Flooded
April 25, 2011 § Leave a comment
My house has flooded
the carpet is soaked and the wood boards are rotting
each step leaves footprints in the silence inhabiting the floors
each step squeezes out this dirty water emotion- look how quickly it seeps back into place
I could replace it all, but the pipes would still leak
Maybe once the resulting draft makes its way through my bones,
into my marrow, I won’t even notice the cold
or how the floor is contaminating the walls and breeding a swamp
No one sees it of course, but we all know it’s there
I can see the confusion briefly flash across the faces of my visitors
they leave anxiously
perhaps not wanting to leave me alone
or perhaps eager to make their exit
Voyeurs
April 20, 2011 § Leave a comment
I loved you like I love words
So quickly, so irrational, so convoluted
I need them and words are a selfish lover
Sometimes I feel so full of words they cause a shaky fever until
I let them spill out of my hands
Sometimes words leave me and I am left barren,
mouthing my favorite words to remember the feel of them
My fingers flutter involuntarily, eager for their return
I believe they sit idly by and watch during these times,
They like to see me restless for them,
they like to see the need.
But how I need this burn and how I hated loving you
Missing Tuesdays
April 5, 2011 § Leave a comment
I have a secret to tell you-
The days have begun melting into each other.
Don’t laugh, it’s true!
So effortless too, like the rhythm of the waves, like the moon pulling the tides
and the things that I have lost,
that year when I was eleven and brave, that burning desire to leap, that certainty of life in the pulses of love from the grass beneath my feet, a tiny opal earring and my favorite pen
well, I swear I can see them float on by now.

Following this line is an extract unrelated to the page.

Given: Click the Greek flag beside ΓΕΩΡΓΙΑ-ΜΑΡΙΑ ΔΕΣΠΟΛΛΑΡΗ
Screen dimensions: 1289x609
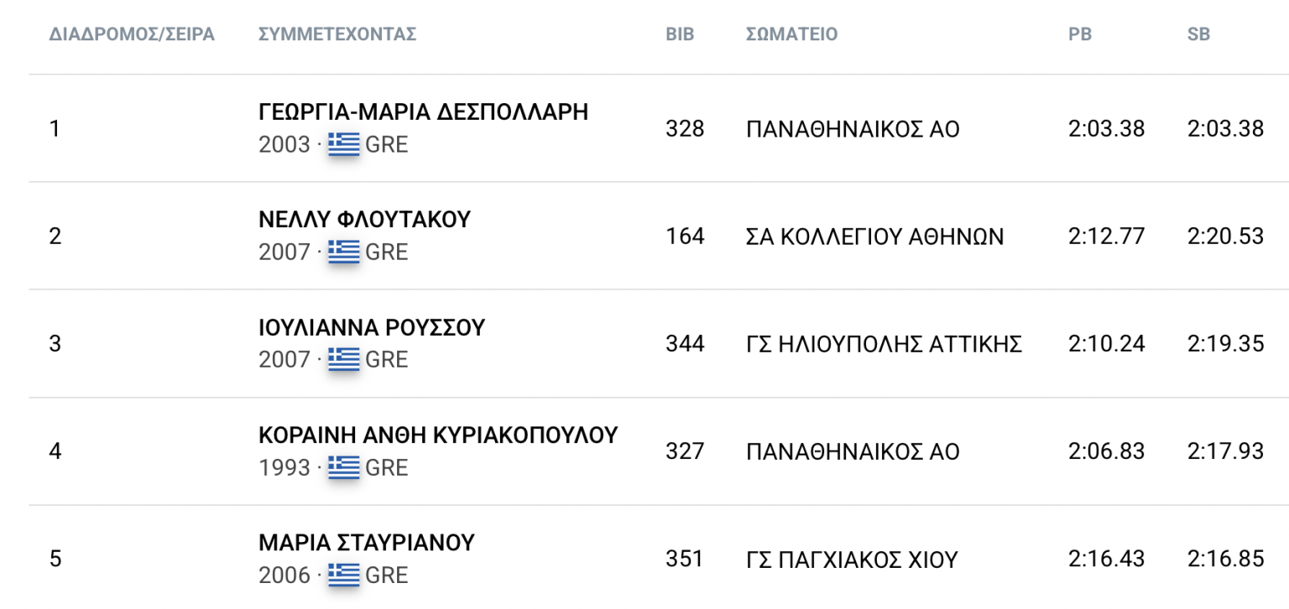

They ride the cold on the winter days
and simmer in heat waves in the summer
Séraphine de Senlis
April 1, 2011 § Leave a comment
Séraphine, I think of you
painting alone in a small bedroom,
full of secrets only you know,
the secrets of the river and the birds.
Séraphine, I think of you
painting enveloped by candlelight in a large room
pouring out everything true you know in red and orange.
Séraphine, you heard the song of the little bird and you left
taking all your secrets and leaving us your truths.
Séraphine, I think of you
when I paint alone into the dusk.
clearly not knowing any of the things you did
but terrified nonetheless of the little bird’s song.